Guerrilla Fighter Manifesto


                        Burn a sewing needle

     through blue flames.


She instructs.


            A mercury brown bottle

                 from below the stove.


Wooden splinters in the finger.  She says:  Nothing

                        compared to what I’ve seen before. 


Gold nuggets taken piece by piece until

               a yellow chest becomes

 the six-inch ginger grater.




                                 One.  Never, ever beg for food.


            Two.  To leave a good impression,

       learn the names of all your captors.


                           Be at ease,

                        and try to use their names

                                    at least once in conversation.


                              Do not quit your day job.

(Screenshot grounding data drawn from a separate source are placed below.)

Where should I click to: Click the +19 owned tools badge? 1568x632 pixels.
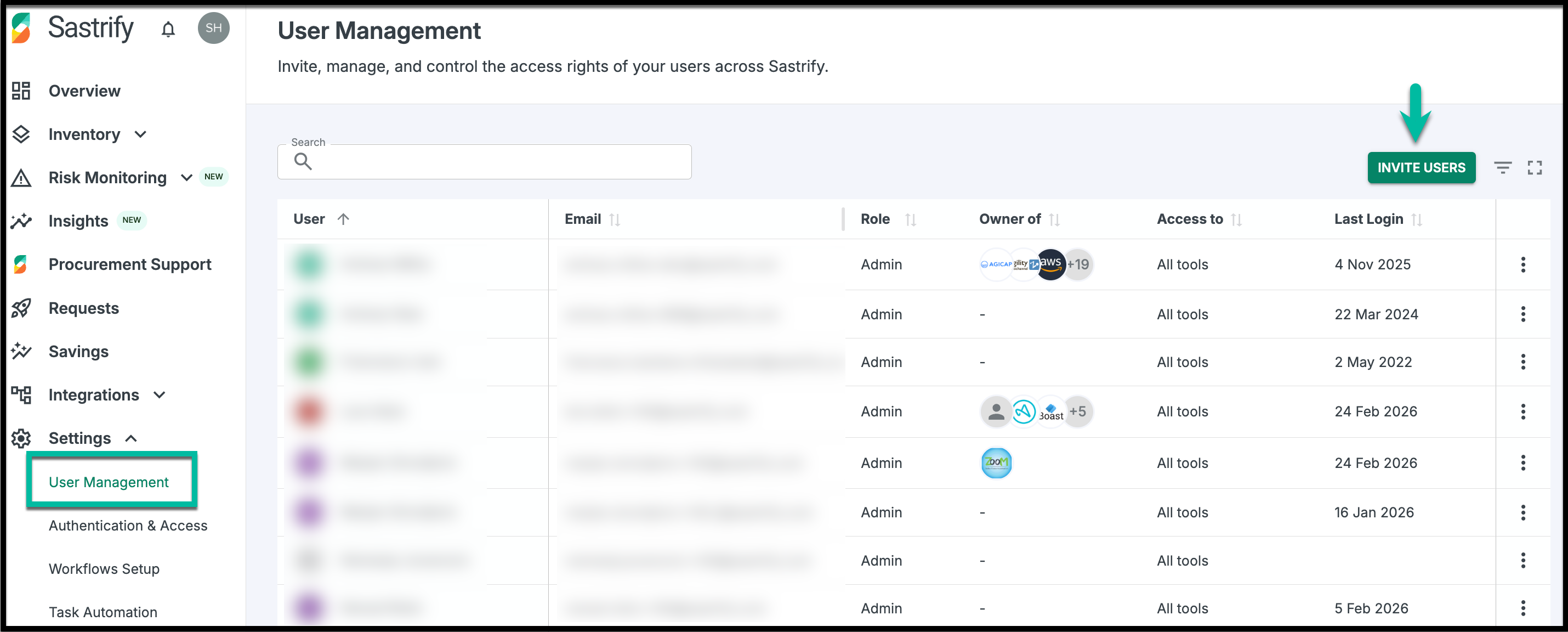tap(1078, 264)
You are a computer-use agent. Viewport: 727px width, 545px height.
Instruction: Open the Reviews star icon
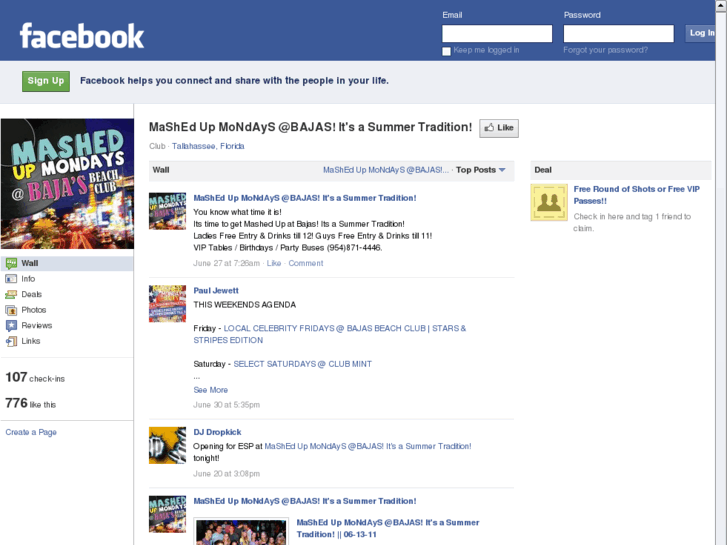point(11,326)
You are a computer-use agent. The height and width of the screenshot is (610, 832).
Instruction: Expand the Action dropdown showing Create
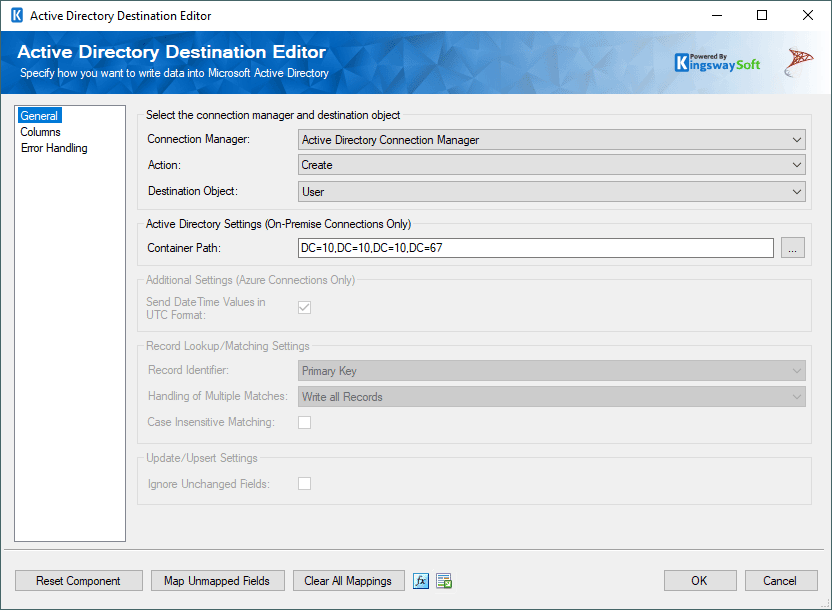click(x=551, y=165)
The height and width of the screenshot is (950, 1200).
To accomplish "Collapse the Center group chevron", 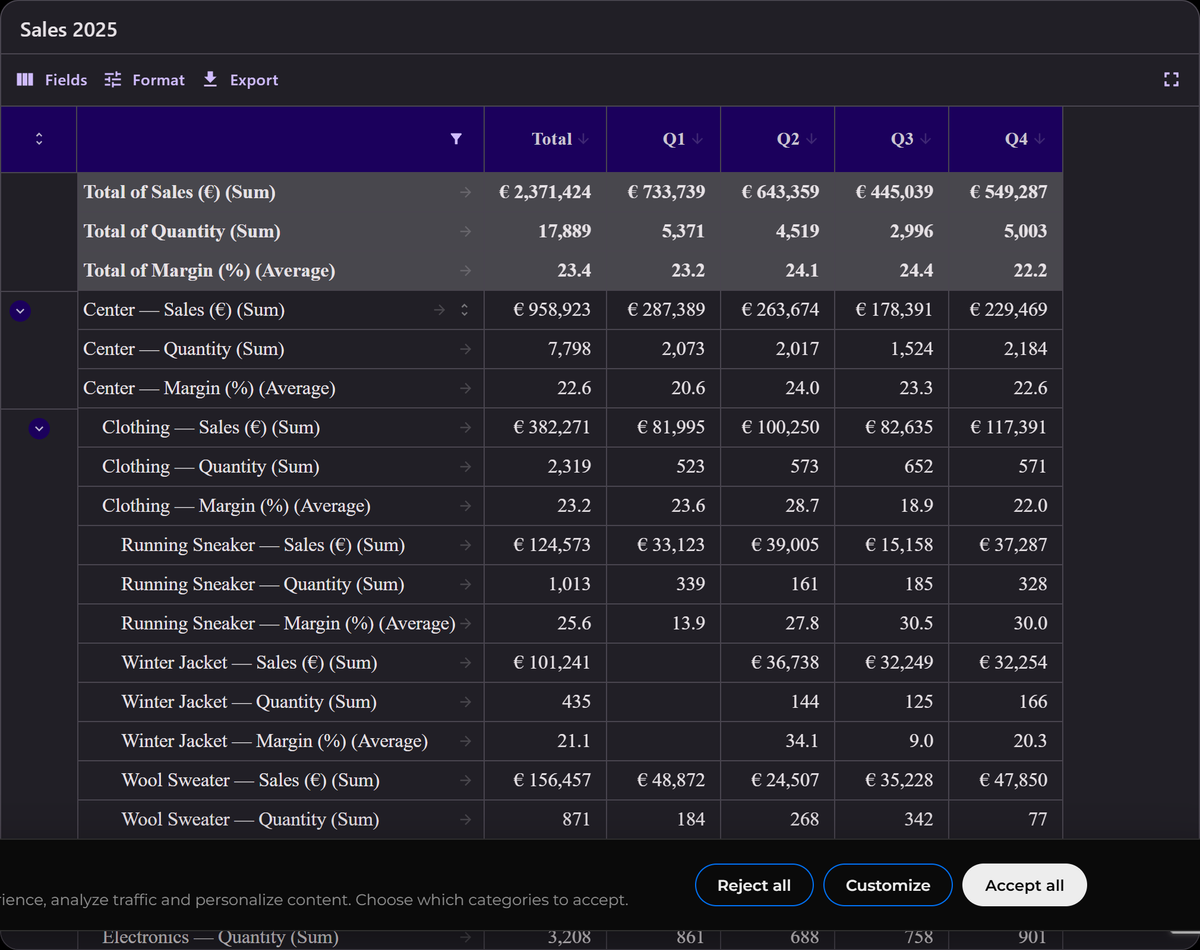I will point(20,310).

               Three.  Learn how to miscarry the body

                        when they come for you

at last, and keep

     your face concealed, if possible. 


                             Collect your boys when they

start shooting in the dark.  Four.


            Forgive your anger, not your fear.

Forgive your actions, not                    your words.

Forgive your words.  Forgive.  From all of this, a dirge.


I sent my body home / in naming it, became another sister




In her despair, my twin would cut her hair and

bleach it white with silicone around the tips.


I’d walk with her to town.  She was so proud of this:

an airport named for possums upside down.


The tarmac streaked with wax.  I’d watch that body

trip across it.  Who could not leave.  This place.


Another place.  A maverick in place of light.

Who crows.  To crow.  My sister’d shield her ears


then cut my hair again.  This body in two halves.

Who could not leave.  This place.




                    —the twin

beside me left her black hair shorn deep in the ground, our tarmac

stripped as bark of birch, as viper of my eyes.  Once Japanese

a traitor, always then a body

                    split in half.




What place makes this kind of people name their people

citizen.  What kind of light.  What kind of holy man in here.


My twin wants to assimilate, to make an honest living

out of questions:  What.  Your name, where.  It from.


I mean where is it really from, I mean, that dick,

you have one, right, I mean, you people have one, right,


that fair trade, next, a torso, next those yellow hands in droves,

you called us, right, a savage land.  What kind of god is this.


Not body.  Not.  Not shōgun, no, not human.  Human.  Human.

Sophia Terazawa is the author of I AM NOT A WAR (Essay Press).